The cry of the title was born out of the earlier days of the Internet, and possibly the culture of the imageboards - "Pics or it didn't happen" - is in response to a different caption - "On the Internet, nobody knows you're a dog." In previous media forms that wrote and reported nonfiction, there were filters and gatekeepers and persons whose job it was to ensure that things said were not libelous and were factually accurate. While they occasionally failed (which is what retractions and corrections are for), it was generally accepted that things that came through those channels are accurate and happened. With the advent of the Internet, any entity with sufficient design skills can produce any thing they want and pass it off as true, because it looks sufficiently official and talks about Big Important Names and Organizations and possibly users Statistics to back them up. Enough hoaxes, misrepresentations, and robots writing things means going online now requires a hardened sense of skepticism. It should have been a golden opportunity for information professionals to educate is on how to evaluate what we see and find those places that provide honest information.

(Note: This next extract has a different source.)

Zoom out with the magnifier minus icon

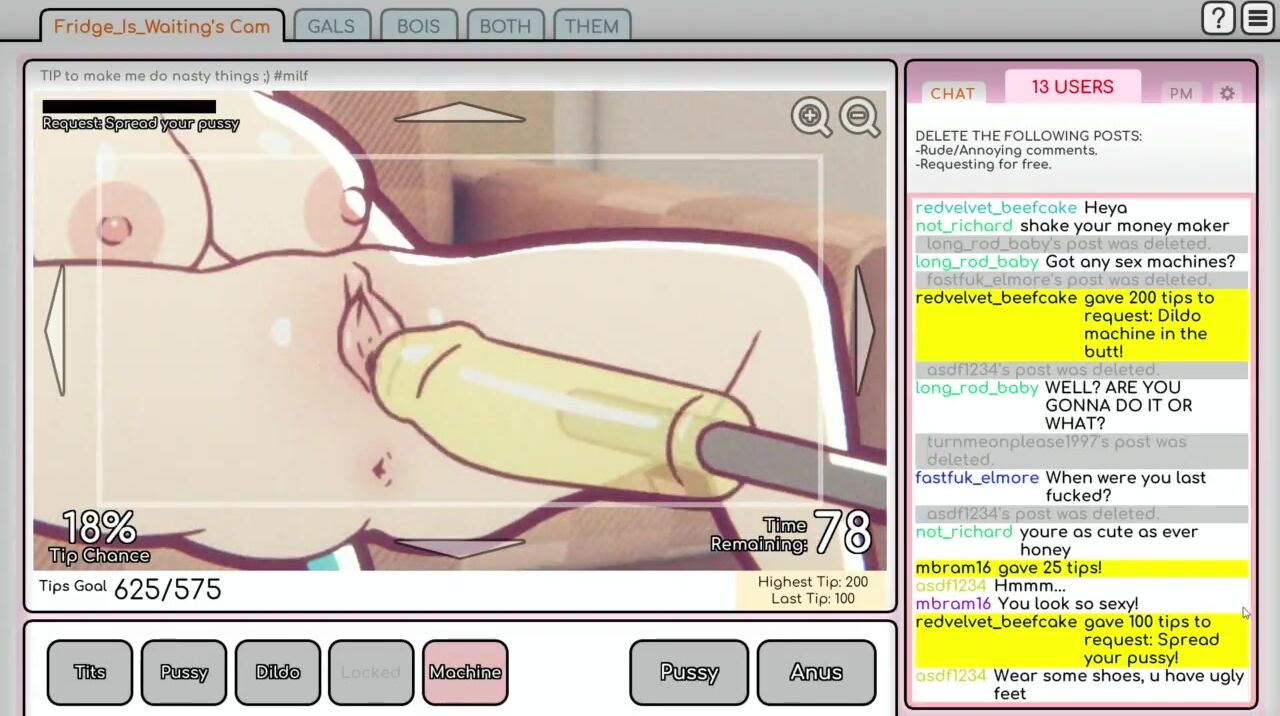pyautogui.click(x=859, y=117)
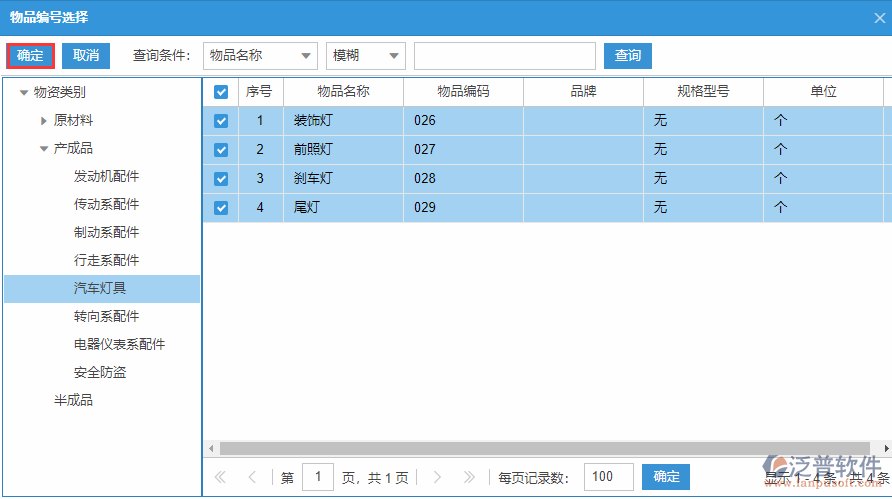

That didn't happen, and still isn't happening, even in the schools where that sort of thing should be taught. Instead, what we got was a half-baked skepticism - text is inherently untrustworthy, so further evidence must be supplied. Pics or it didn't happen.

Except, if you continue on in those same corners of the Internet, you will find that once people have access to the rooms that professionals use to retouch, enhance, superimpose, and create effects with, they will use it to create things that never happened, and then allow other people to think it's real, because the fact that the "proof" of its existence is right there for the seeing. Pics, even if it didn't happen. The art of forgery is alive and well and living on the Internet in a hundred thousand tutorials and informative documents.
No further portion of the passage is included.